Chapter Nine:
What Really Happened, or How Benedict and His Friends Were Mysteriously Transported to Parts Unknown
It had all occurred on a beautiful summer’s day, when the sun was shining and the sky was such a brilliant blue that sapphires would look at it and turn green with jealousy if they had eyes. It was on this day that Benedict had gone out to the forest that surrounded the village he lived in with his three friends, Sunny, Rumple, and Rosamin, in search of something to do. All four of them had tired of the usual things they did to amuse themselves, and eventually the ended up sitting on a small hill and watching the few clouds go by.After a while, the inactivity was too much for Benedict to stand. “Gah, there has to be SOMETHING to do around here!” he said, with much disgust. He lay on his back and waited for suggestions.

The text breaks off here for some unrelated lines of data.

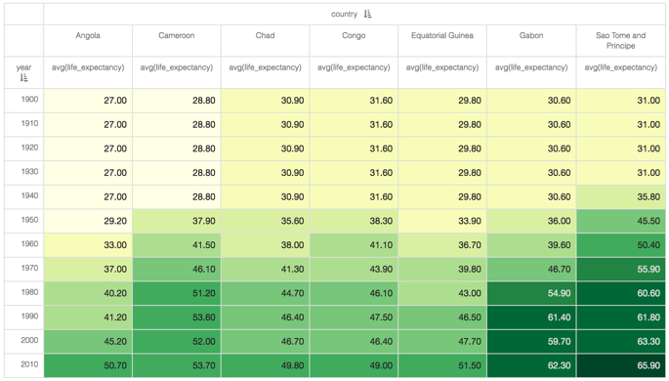
Task: Click Cameroon's 1980 value 51.20
Action: point(177,293)
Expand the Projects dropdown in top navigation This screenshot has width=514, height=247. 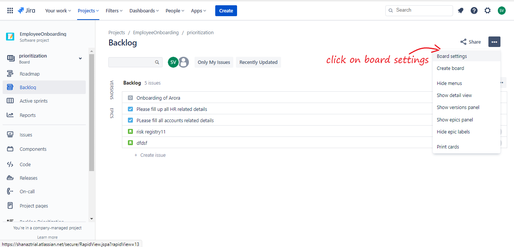88,11
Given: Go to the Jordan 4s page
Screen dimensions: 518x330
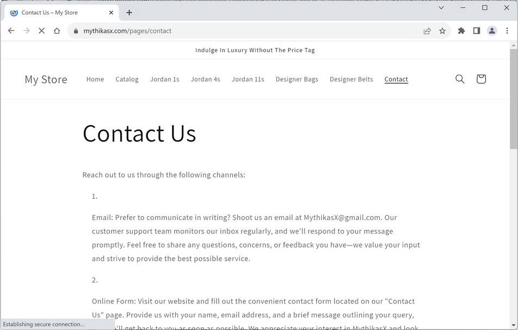Looking at the screenshot, I should tap(205, 80).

“Of course there isn’t,” Sunny replied, rolling on her side to face him. She was a soft yellow color, and it was from her color that she got her name, and certainly not her personality. “If there was anything better to do than this, we’d be doing it already.”

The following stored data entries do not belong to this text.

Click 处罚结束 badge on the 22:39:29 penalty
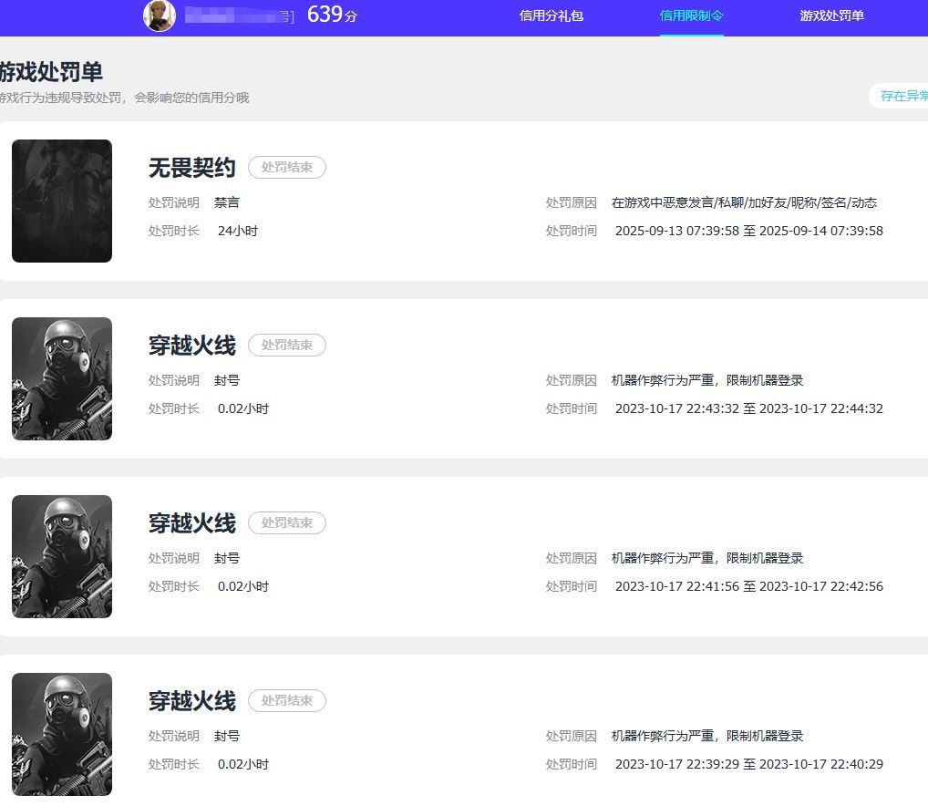This screenshot has height=806, width=928. (x=287, y=701)
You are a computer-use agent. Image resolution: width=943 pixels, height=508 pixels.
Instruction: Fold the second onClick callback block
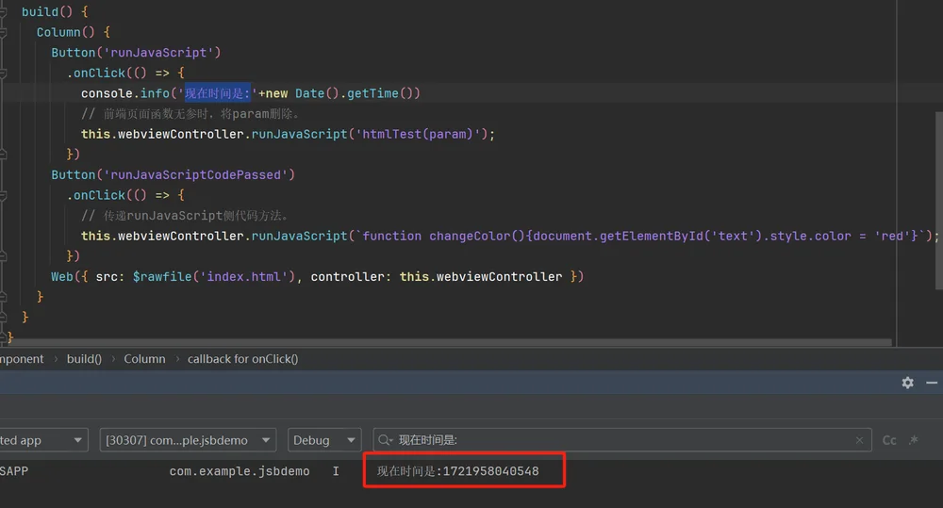pos(3,195)
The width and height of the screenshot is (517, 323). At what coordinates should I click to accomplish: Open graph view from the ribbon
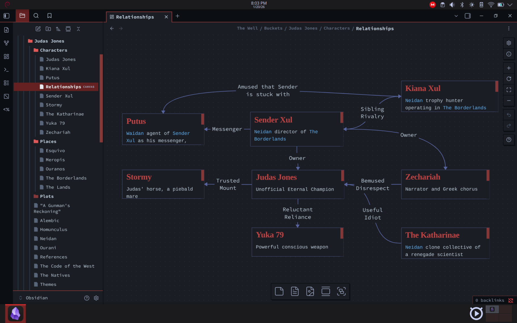pyautogui.click(x=6, y=43)

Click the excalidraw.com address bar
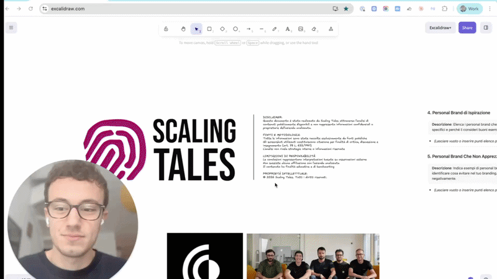(x=186, y=9)
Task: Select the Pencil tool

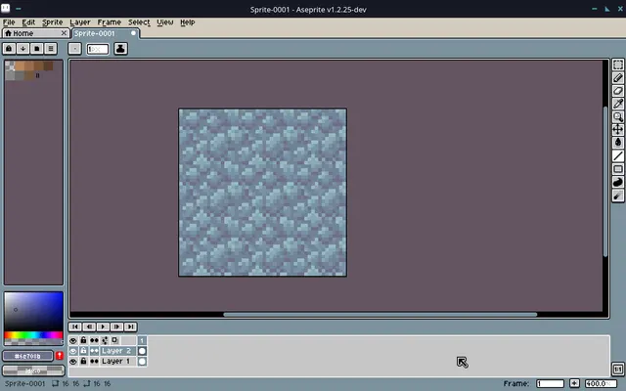Action: click(618, 78)
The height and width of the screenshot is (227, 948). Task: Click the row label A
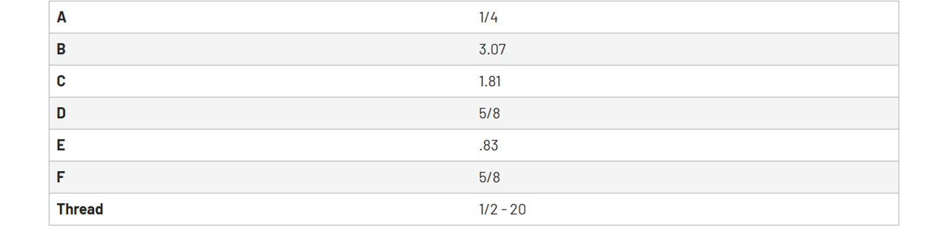click(x=61, y=17)
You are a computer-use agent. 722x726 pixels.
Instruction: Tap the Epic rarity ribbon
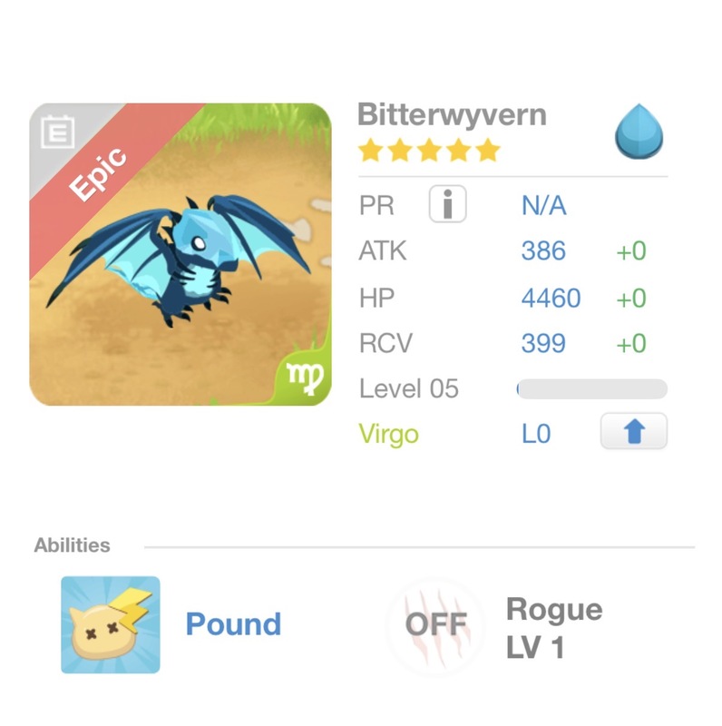tap(98, 174)
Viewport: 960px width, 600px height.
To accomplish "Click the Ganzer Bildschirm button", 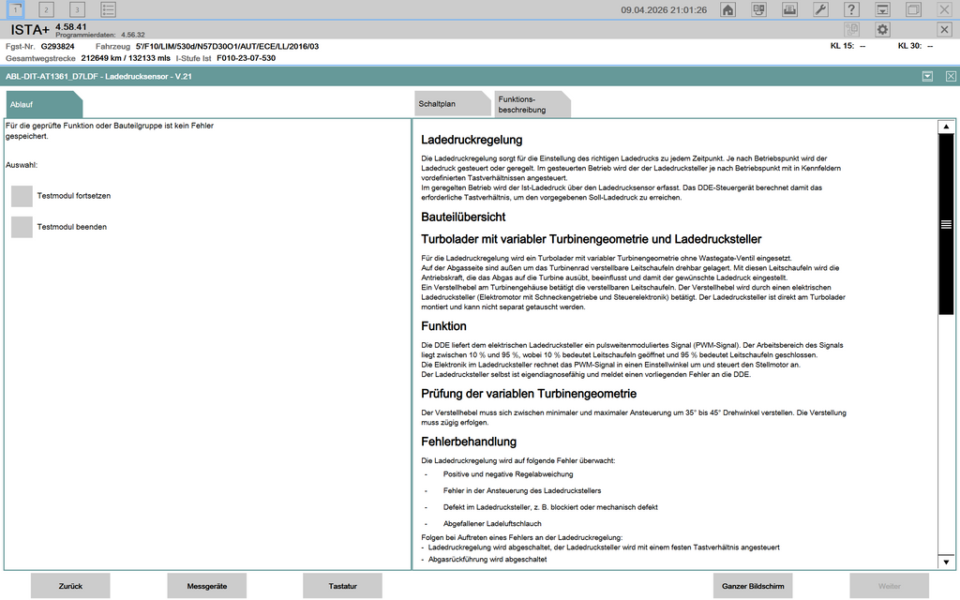I will (x=752, y=586).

“And probably complaining about it being even more boring than this,” Rumple pointed out. He was a practical sort, pale-ish green, and had a tendency to point out the common behaviors he noticed in his friends.
“Hm,” was all Rosamin said. She had no interest in doing anything other than what they were doing, which seemed like a perfectly fine way to spend an afternoon, especially one that was as nice and sunny as this. But she also knew that once the others, who were not as easy to please as she was, thought of something, that would be the end of her peaceful time on the hill in the sun. So she was in no hurry to give them any suggestions. That didn’t stop her friends from coming up with a few of their own.
“We could go back to my place and make some scones,” Sunny suggested.
“Nah,” both Benedict and Rumple said.
“Just proves what I said earlier, then,” Sunny said. She fully believed that few things in life were better than baking, but was rarely able to get the others to go along with her more elaborate recipe schemes.
“We could go see what my Aunt Giana’s up to,” Rumple suggested. His aunt was a self-proclaimed scientist and was always running one experiment or another. They rarely turned up anything useful, but they could be interesting to watch.
“Sounds good to me,” Benedict said, nodding.
“Might as well,” Sunny said, which sealed the deal.
Rosamin sighed, but went along with the others as they left the hill and headed for Rumple’s Aunt Giana’s little laboratory on the outskirts of the village. As they went, they sang a boisterous song about a lost coat, but only got halfway through it before they reached their destination. All the while, they had a good time, but had to quiet down once they got to the laboratory. This was hardly the first time they’d been there, and they knew Rumple’s Aunt Giana’s rules. Rather than knock and interrupt her work, they were free to come in as long as they were quiet about it. So Rumple quietly opened the front door and let his friends in, and closed the door behind them just as quietly. Being as silent as possible, they crept around the various rooms in the laboratory, looking for the room that Rumple’s Aunt Giana was in.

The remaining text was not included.